It is important to understand what this means. The socialist desire to overhaul Europe’s fiscal rules are not driven by a concern for the European economy and its permanent crisis. Instead, their goal is to do away with restrictions on deficit spending so they can get back to their favorite political pastime: growing government. They are, however, cleverly using the lack of economic recovery to their advantage.
Before we get to the details of this, let us first note that – just as I have said over and over again – there is no recovery underway in Europe:
Eurozone business activity slipped for the second month running in June, a closely watched survey showed on Monday, with France leading the fall and possibly heading to recession. Suggesting a modest recovery could be stalling, Markit Economics said its Eurozone Composite Purchasing Managers Index (PMI) for June, a leading indicator of overall economic activity, slipped to 52.8 points from 53.5 in May. The data showed that growth remained robust in Germany, despite weakening slightly, but that the downturn deepened in France, the country generating the most worry in the 18-member currency bloc. “Once again, the bad news in June came largely from France,” said Holger Schmieding, chief economist at Berenberg Bank. Business activity in France slumped to 48.0 points from 49.3 points, pushing even lower below the 50-point line which marks the difference between expansion and shrinkage of the economy.
France is the second largest economy in the euro zone, with 21.5 percent of the zone’s total GDP. It is also the second largest economy in the EU, measured in euros, edging out Britain by eight percent. For this reason alone, a downturn in France is going to affect the entire euro area and, though obviously to a lesser degree, the entire EU economy.
However, as the EU Business story continues, we learn that France is not the only culprit here:
The June PMI rounded off the strongest quarter for three years, but a concern is that a second consecutive monthly fall in the index signals that the eurozone recovery is losing momentum,” Williamson said. The currency bloc excluding heavyweights France and Germany “is seeing the strongest growth momentum at the moment, highlighting how the periphery is recovering,” he added. Germany’s PMI stood well into expansion territory, but at 54.2 points, slightly lower than 56.1 points reached the previous month. “Despite the further drop in the overall Eurozone composite PMI, the index remains comfortably in growth territory,” said Martin van Vliet of ING. But the PMI slip “vindicates the ECB’s recent decision to implement further monetary easing and will keep fears of a Japanification of Europe firmly alive,” he said.

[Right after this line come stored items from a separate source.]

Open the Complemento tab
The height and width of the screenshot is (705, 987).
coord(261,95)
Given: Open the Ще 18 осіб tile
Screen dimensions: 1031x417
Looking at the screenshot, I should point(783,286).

See I told you so. I stand firmly behind my long-term prediction that Europe’s crisis is not a protracted recession but a permanent state of economic affairs. Europe is in a permanent state of stagnation and will remain there for as long as they insist on keeping their welfare states.
This is where the surging socialists come back into the picture. The last thing they would do is admit that government is too big. Instead, they are now hard at work to do away with the restrictions on deficit spending that the EU Constitution has put in place, also known as the Stability and Growth Pact. Or, as explained in a story from the EU Observer:
The European Commission and government ministers will re-assess the bloc’s rules on deficit and debt limits by the end of 2014, the eurozone’s lead official has said. But Dutch finance minister Jeroen Dijsselbloem, who chairs the monthly meeting of the eurozone’s 18 finance ministers, insisted that the terms be kept to for now. “All the ministers stressed the importance to stick to the rules as they are now,” he told a news conference in Luxembourg on Thursday (19 June). “At the end of the year… we will look at whether we can make them less complex.” The EU’s stability and growth pact requires governments to keep budget deficits below 3 percent and debt levels to 60 percent. It has also been stiffened in the wake of the eurozone debt crisis to make it easier for the commission to impose reforms and, ultimately sanctions, on reluctant governments. But the effectiveness of the regime has been called into question this week. Germany’s economy minister Sigmar Gabriel appeared to distance himself from his country’s long-standing commitment to budgetary austerity on Monday, commenting that “no one wants higher debt, but we can only cut the deficit by slowly returning to economic growth.” Critics say that the 3 percent deficit limit enshrines austerity and prevents governments from putting in place stimulus measures to ease the pain of economic recession and boost demand.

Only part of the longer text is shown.